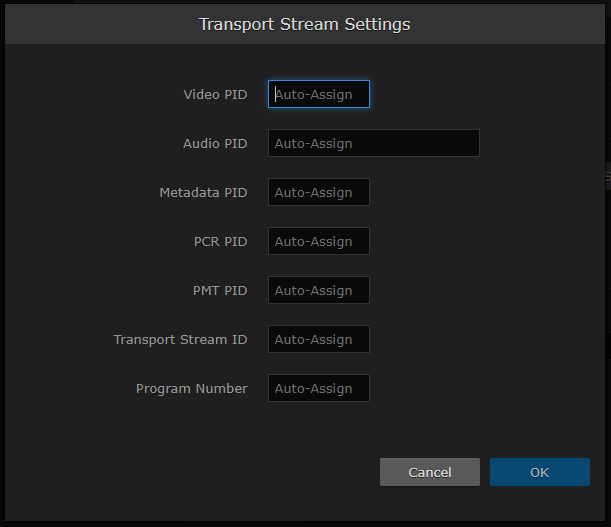
Task: Click the Video PID label text
Action: pos(215,95)
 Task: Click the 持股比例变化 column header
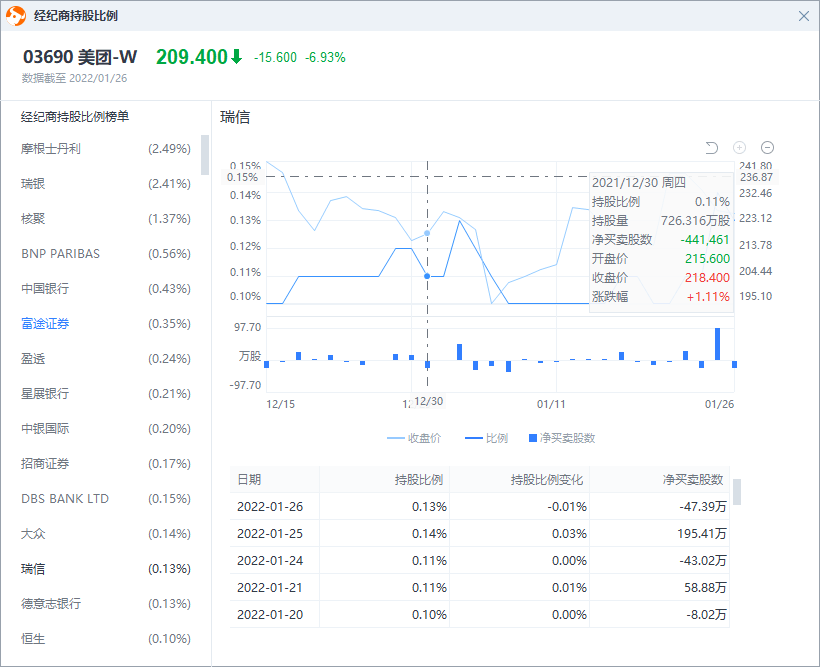(x=546, y=480)
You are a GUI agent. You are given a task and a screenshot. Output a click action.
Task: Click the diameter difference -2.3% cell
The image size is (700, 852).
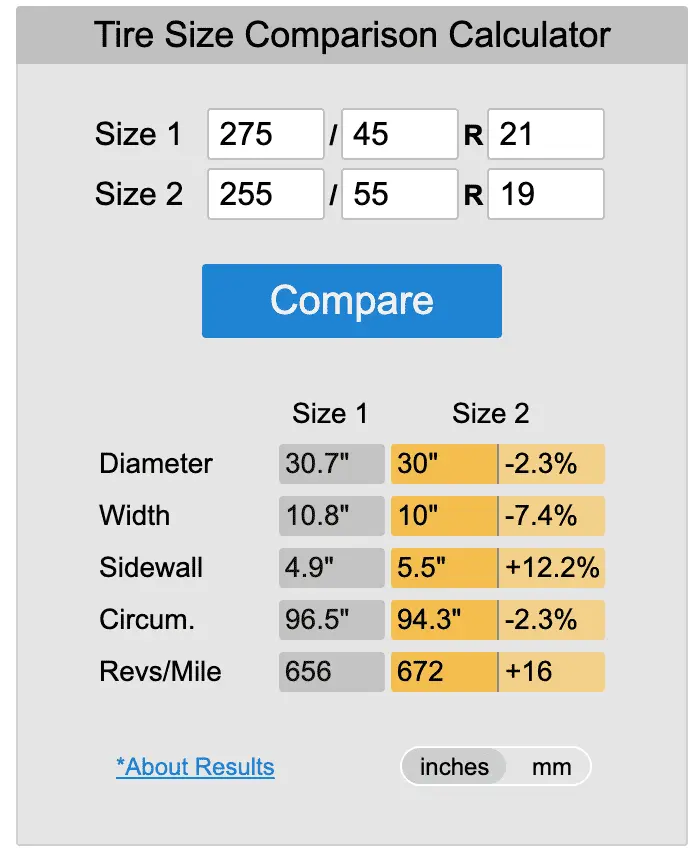551,464
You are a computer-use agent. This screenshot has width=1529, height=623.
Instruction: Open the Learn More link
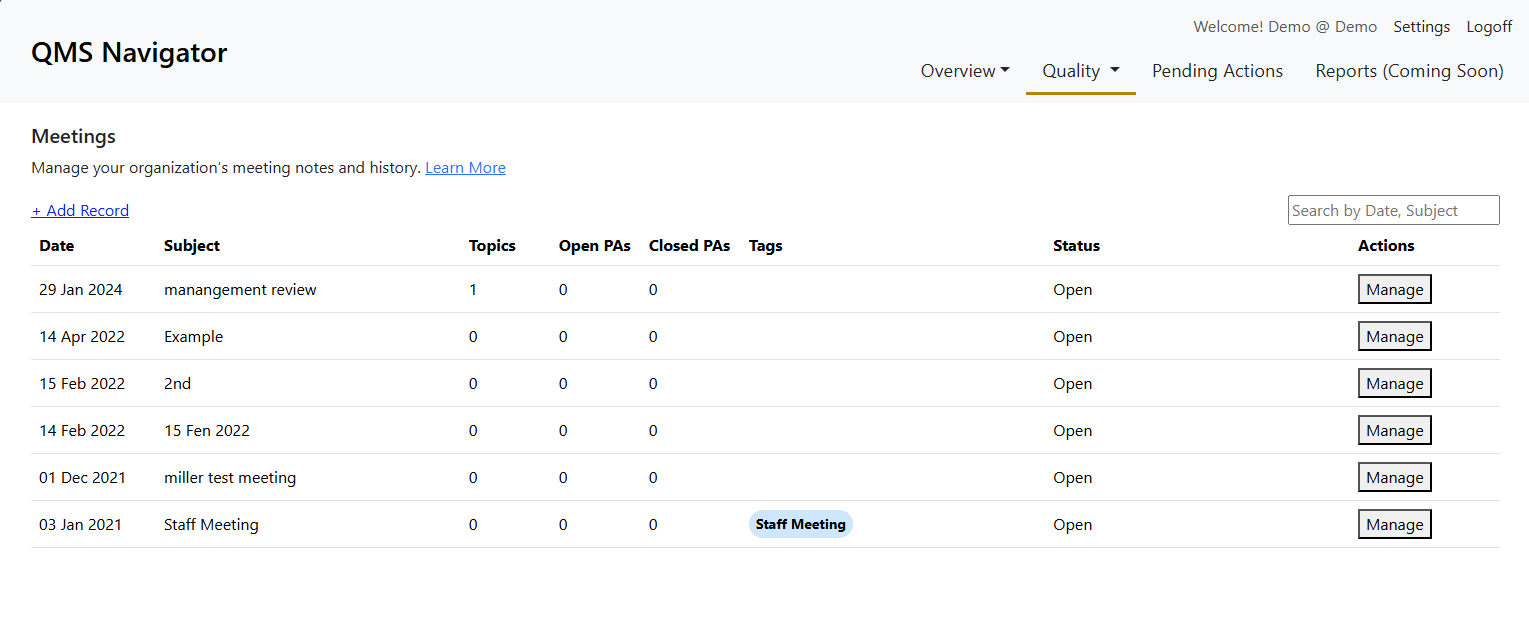(x=465, y=168)
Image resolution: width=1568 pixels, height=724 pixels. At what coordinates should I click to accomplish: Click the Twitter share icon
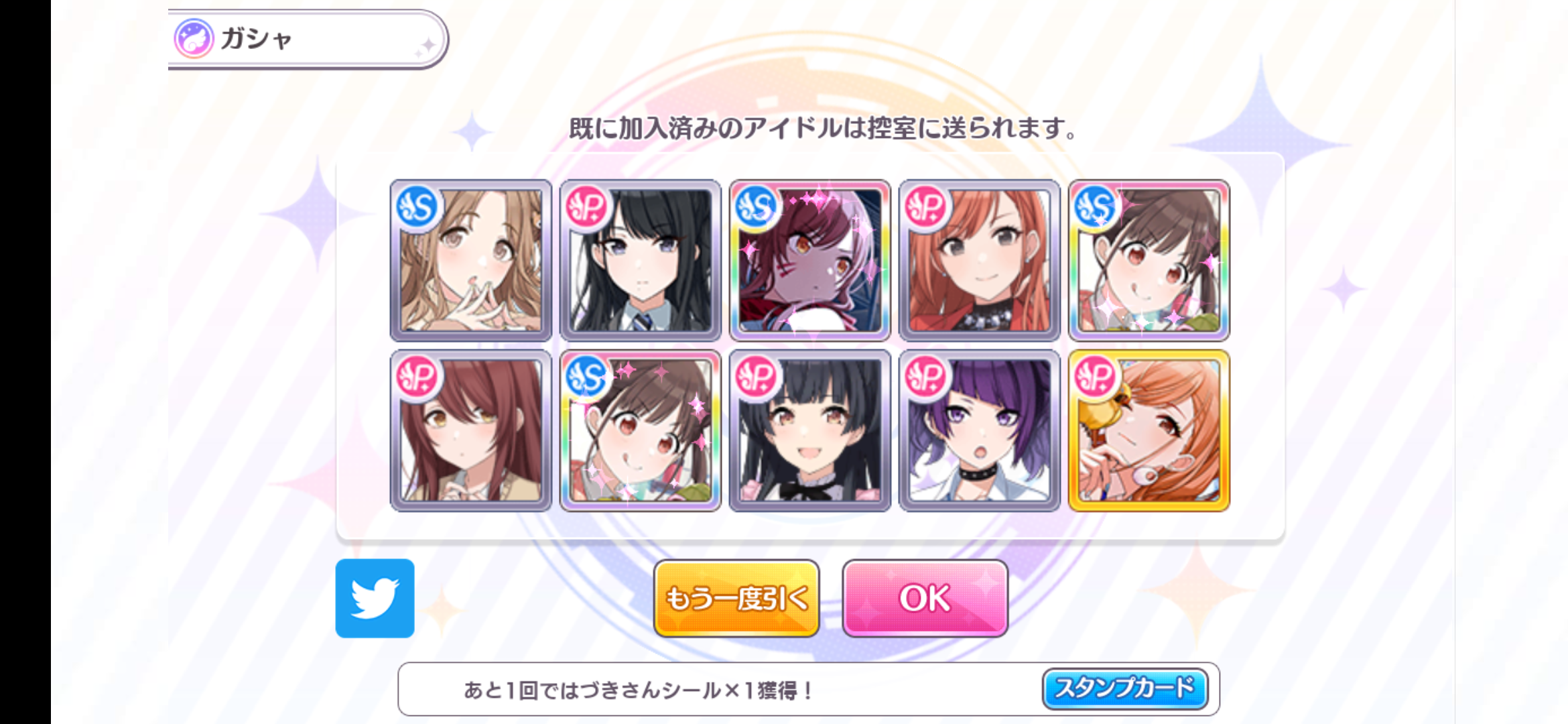[375, 598]
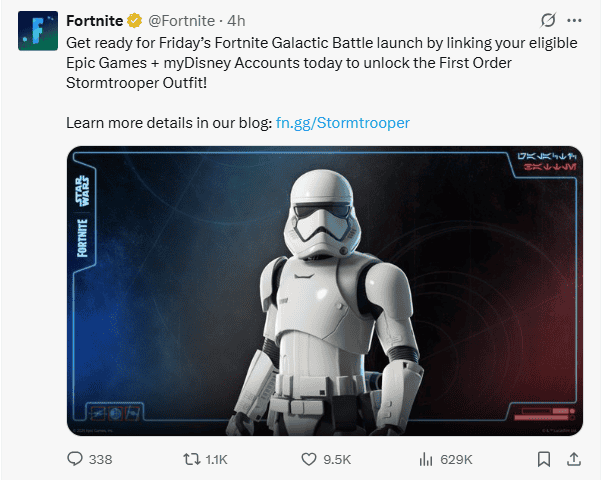
Task: Open the view analytics bar chart icon
Action: (x=425, y=459)
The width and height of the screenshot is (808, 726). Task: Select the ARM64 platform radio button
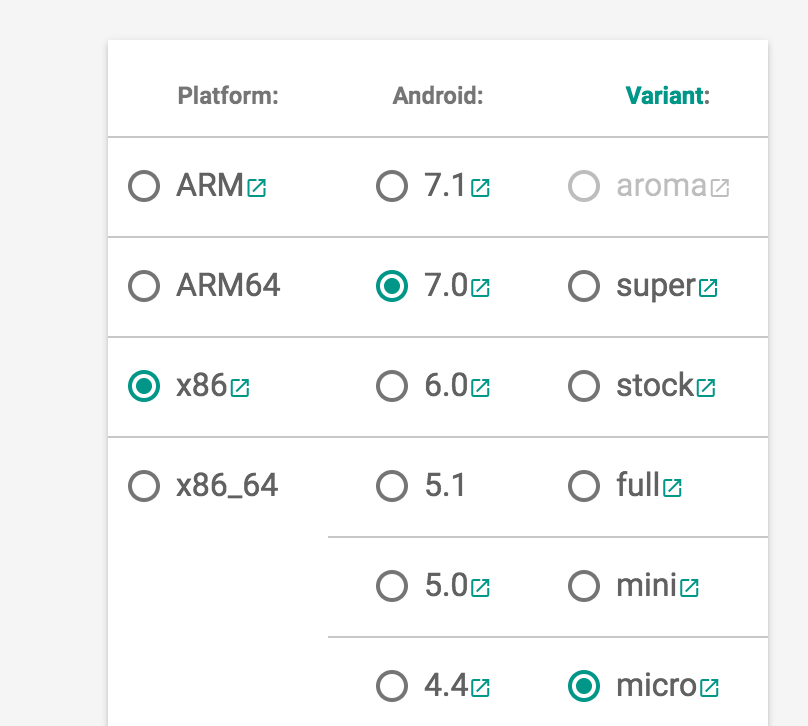coord(144,286)
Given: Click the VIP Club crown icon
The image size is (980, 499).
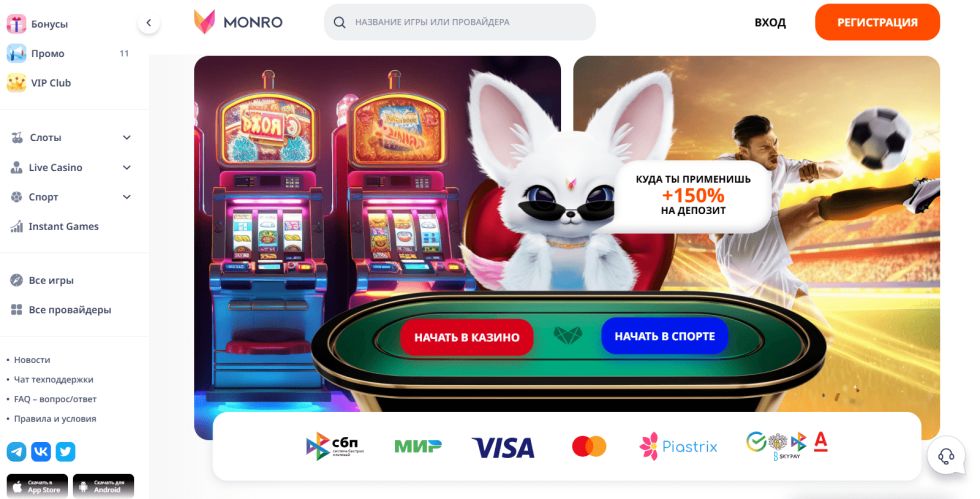Looking at the screenshot, I should click(16, 83).
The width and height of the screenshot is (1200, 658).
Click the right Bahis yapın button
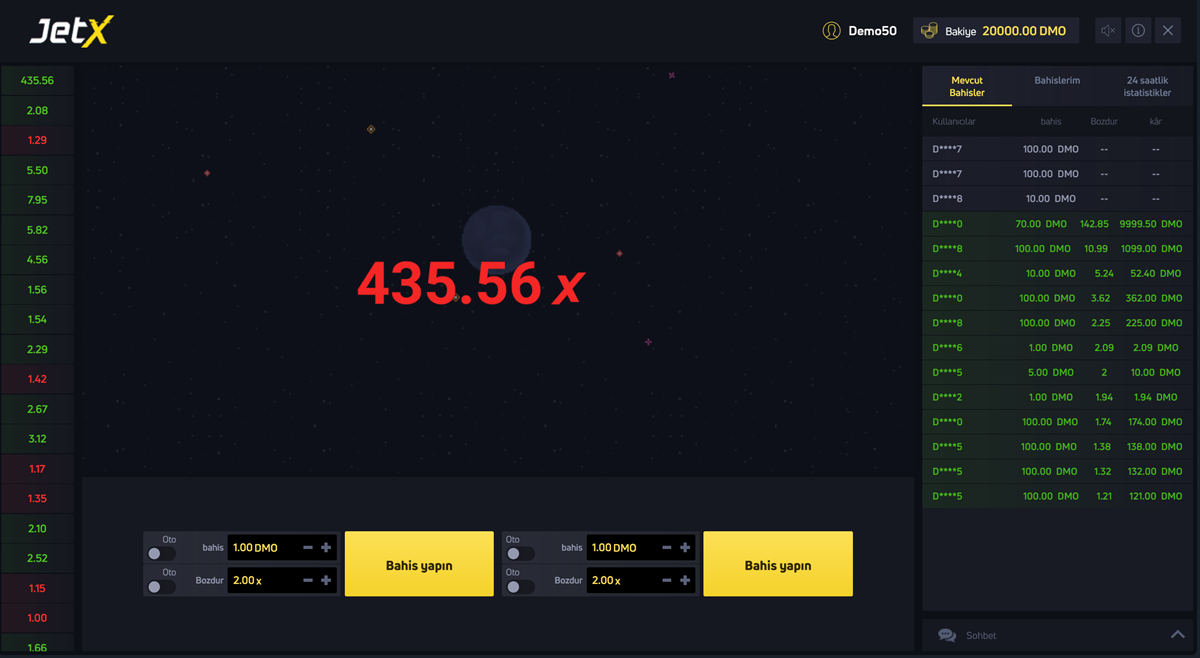coord(777,564)
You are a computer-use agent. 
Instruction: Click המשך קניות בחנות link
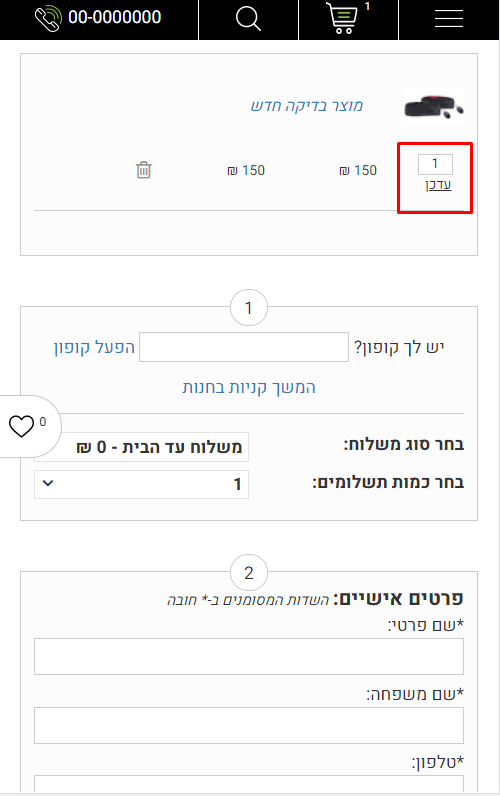click(x=249, y=387)
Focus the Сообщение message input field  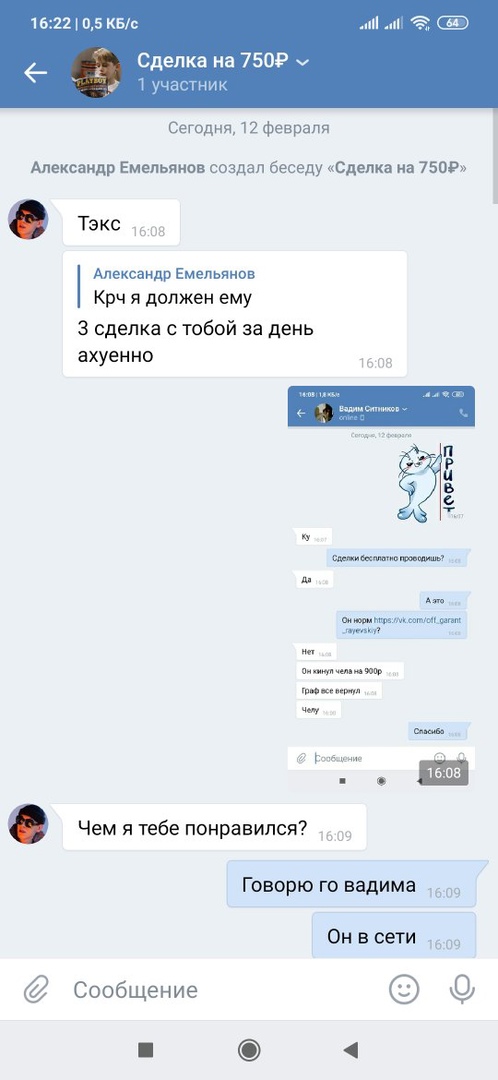(220, 990)
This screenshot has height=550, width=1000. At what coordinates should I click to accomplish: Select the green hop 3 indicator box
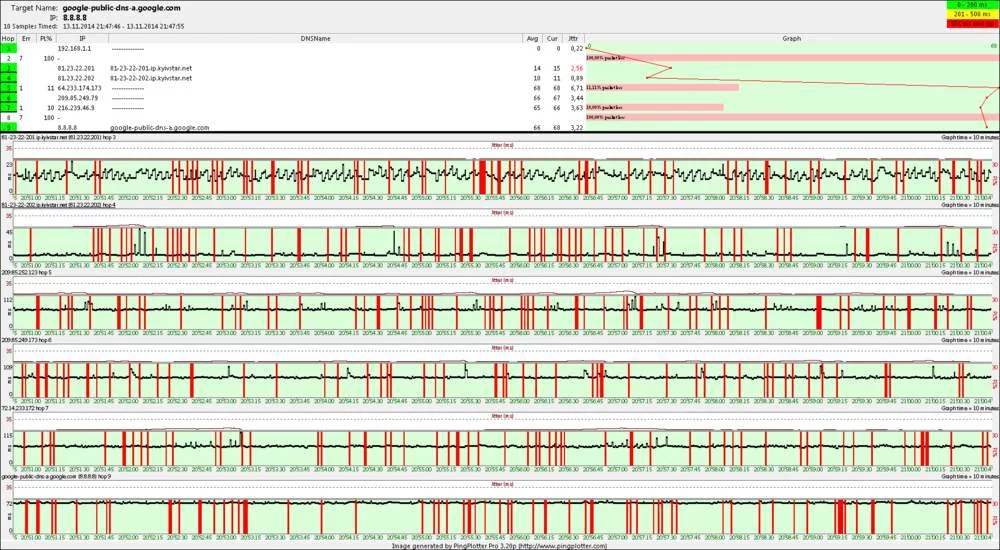[x=8, y=68]
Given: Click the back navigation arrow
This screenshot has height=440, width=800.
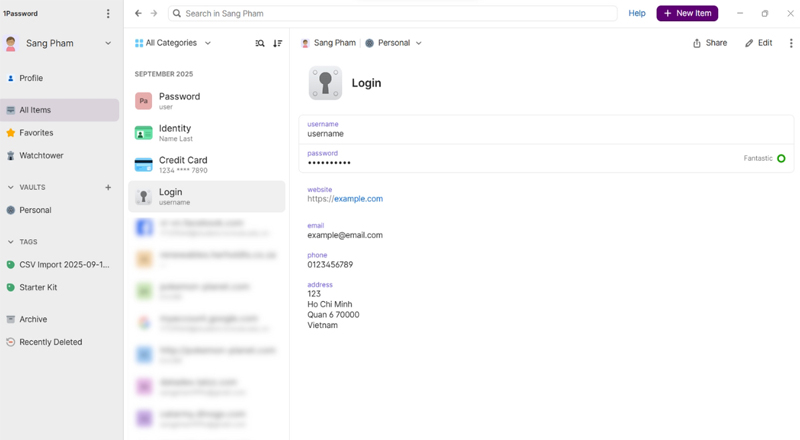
════════════════════
Count the lines of the data above where the string "computer" shows up; reply with the number only.

# Finished task
2